• SOURCE
· · · · · · ·

Is there a closed form for the sum $\sum_{k=2}^N {N \choose k} \frac{k-1}{k}$?

Question

I am interested in finding a closed form for the sum $\sum_{k=2}^N {N \choose k} \frac{k-1}{k}$. Does anyone know if there is some Binomial identity that might be helpful here?

Thank you.

Answer 1

The Maple command $$ sum(binomial(N, k)*(k-1)/k, k = 2 .. N) $$ outputs $$ 1/4\,{\mbox{$_3$F$_2$}(2,2,-N+2;\,3,3;\,-1)}N \left( N-1 \right) $$ in terms of the hypergeometric function.

Answer 2

You might consider expanding $$(1+x)^N - \int \frac{(1+x)^N}{x} dx$$ and then letting $x=1$. This will need some slight adjustment as it has a few extra terms compared with your sum.

The problem is the integral as it involves a hypergeometric function.

Answer 3

In Mathematica Sum[Binomial[n, k] (k - 1)/k, {k, 2, n}] returns:

-1 + 2^n - n HypergeometricPFQ[{1, 1, 1 - n}, {2, 2}, -1]

In traditional form: $-1 + 2^n - n * {}_{3}F_2(1, 1, 1 - n; 2, 2; -1)$

· · · · · · ·

• DATA
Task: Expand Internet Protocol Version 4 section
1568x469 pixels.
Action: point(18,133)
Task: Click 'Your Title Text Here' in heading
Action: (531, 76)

· · · · · · ·

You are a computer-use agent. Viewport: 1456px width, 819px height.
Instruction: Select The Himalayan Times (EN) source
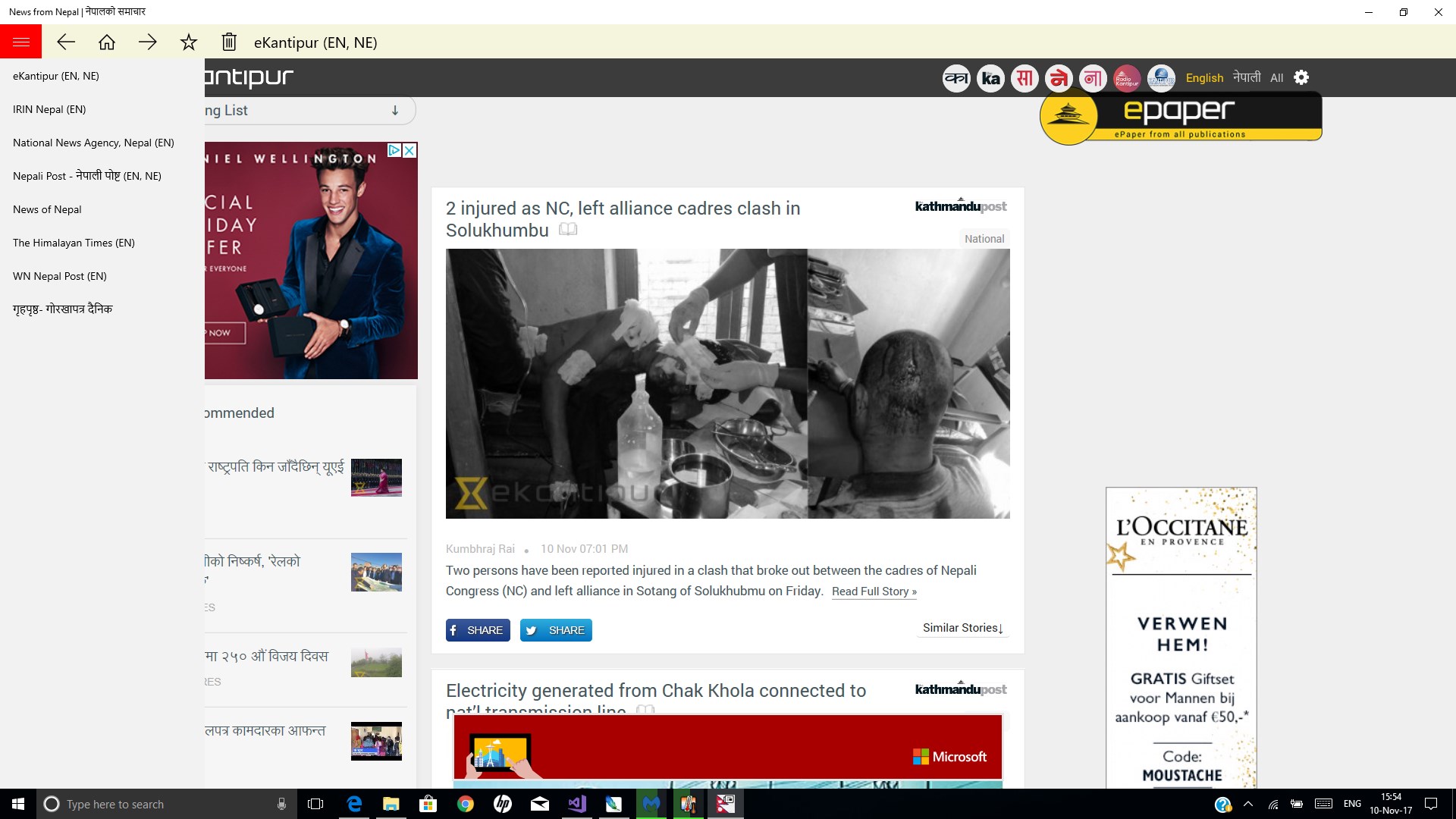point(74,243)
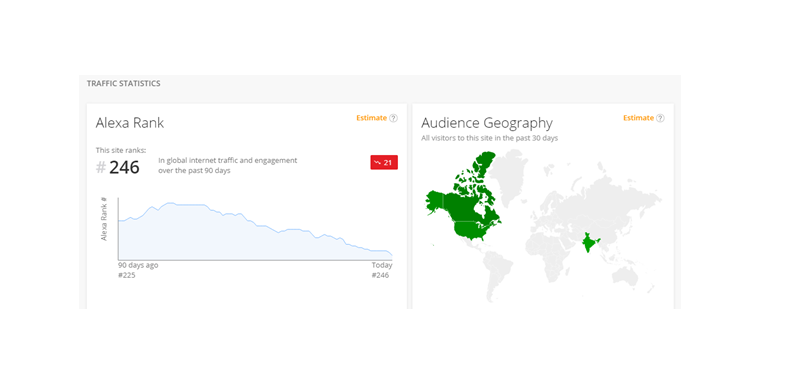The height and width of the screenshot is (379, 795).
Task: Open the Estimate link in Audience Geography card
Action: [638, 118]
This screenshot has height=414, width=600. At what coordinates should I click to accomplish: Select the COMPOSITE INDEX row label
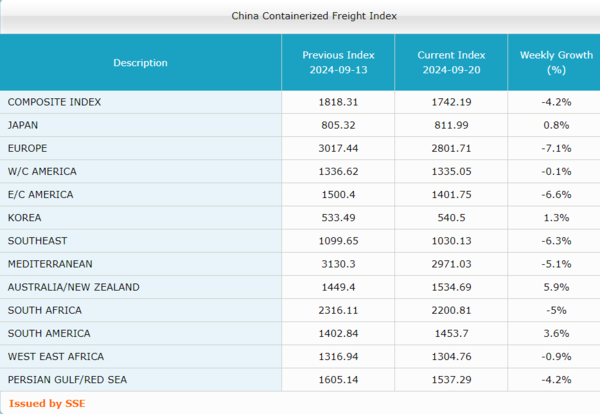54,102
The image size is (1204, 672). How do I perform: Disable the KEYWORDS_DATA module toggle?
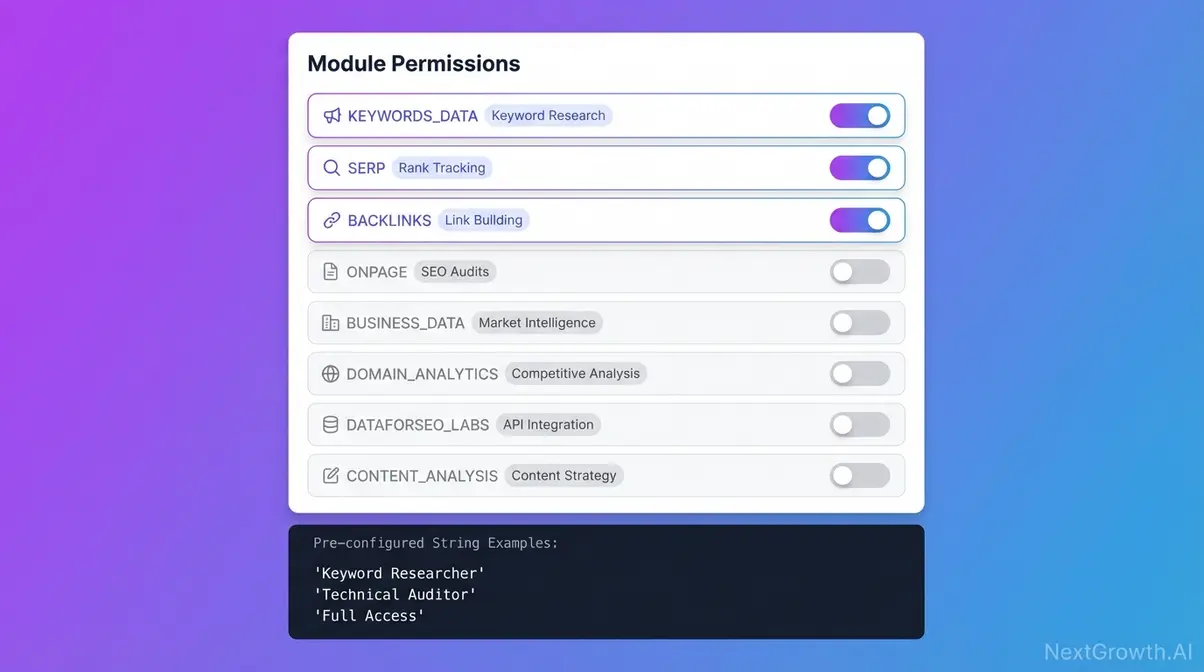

· · · · · · ·

• ACTIONS TO TAKE
A: List every section heading in the binomial-sum thread, in order.
B: Extract the passage of the binomial-sum thread from "You might consider" to "with your sum.".

• CORRECT ANSWERS
A:
Question
Answer 1
Answer 2
Answer 3

B:
You might consider expanding $$(1+x)^N - \int \frac{(1+x)^N}{x} dx$$ and then letting $x=1$. This will need some slight adjustment as it has a few extra terms compared with your sum.